Ewa Sobczynska

Ewa Sobczynska (Transnational AIDS Prevention Among Migrant Prostitutes in Europe Project – TAMPEP, Turin): Ewa is originally from Poland. She speaks Polish, English, German, French and Spanish. She earned her B.A. at Adelphi University, NY in International Studies with a concentration in Political Science and French and also studied at Adam Mickiwicz University in Poland. At the time of her fellowship Eva was studying for a Master’s degree at the School of Foreign Service, Georgetown University.

Empowering the Women

03 Aug

For the past couple of weeks I have been working on the follow up of TAMPEP project in Nigeria, Albania and Marocco that I described in one of my early posting – ALNIMA. TAMPEP is getting ready to launch ALNIMA2 but this time we would solely concentrate on the Nigerian dimension of the project – our beneficiaries would be the women of Edo State, at risk of trafficking and these that have been deported from Italy. The goal is to empower the women economically so that they are less prone to being trafficked – give them opportunities in their home countries so that there’s an incentive to stay. This is achieved through series of training sessions in basic skills like hairdressing or tailoring, self-capacity building seminars and enrolment in a micro-credit scheme. In addition, ALNIMA2 aims at raising HIV/AIDS awareness about the women participating in the seminars – so that they themselves are aware of the problem and can advocate the issue with their colleagues and future customers. Moreover, ALNIMA2 contributes to the increase of literacy in Edo State – as many women are unable to read or write, TAMPEP, before enrolling them into the project, encourages them to participate in the basic alphabetization course, where they learn how to read and write.

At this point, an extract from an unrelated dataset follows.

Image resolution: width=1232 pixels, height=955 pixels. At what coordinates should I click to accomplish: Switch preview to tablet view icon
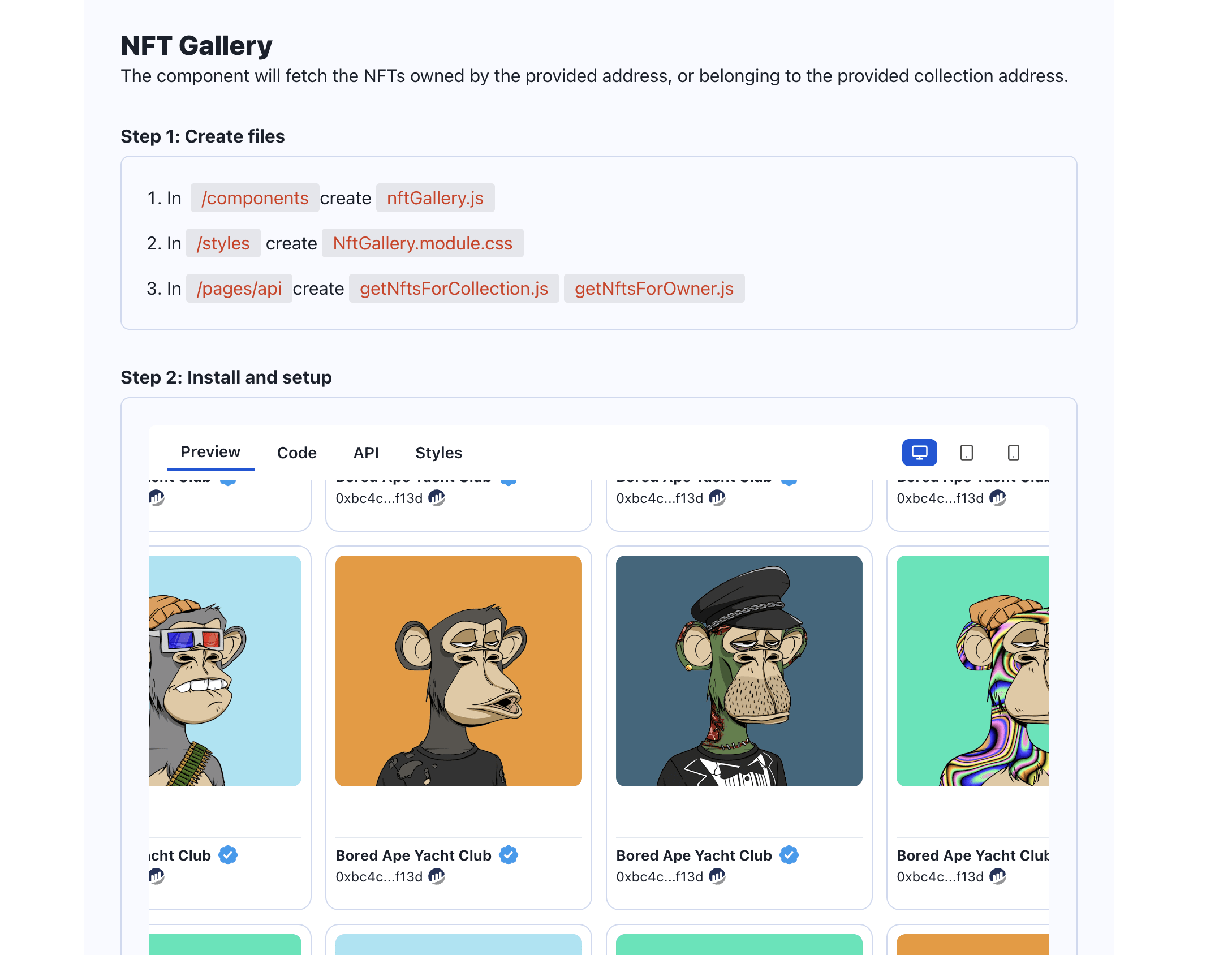pyautogui.click(x=967, y=453)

However, there is a deeper dimension of this project than the economic empowerment. Although this is an important step, the end goal is to start a social change and make the Nigerian women more independent. As we often discuss during our weekly meetings of Unita di Strada with our Nigerian cultural mediators, Nigerian women occupy a much lower position in the Nigerian society. In the polygamic Nigerian family with many children, girls are already at a disadvantage – boys are given priority in education; women are basically dependent on their family until they marry – and then are dependent on their husbands. For the Nigerian women who work in Italy this dependency on their family translates in the obligation to send money back home to support the family. This hits hard the girls who have decided to denounce their traffickers and take advantage of Article 18 – as it is hard to find a job in the depressed Italian economy, they are under pressure to go back to the street as their only recourse to make some money that they can send back home.

ALNIMA2 attempts thus to create a long-term social change- women, by becoming more economically independent are themselves an engine of this change. It create opportunities for women to become independent- but this change is not forced on them but rather comes from within them. This, in the end, is the ultimate weapon against traffickers.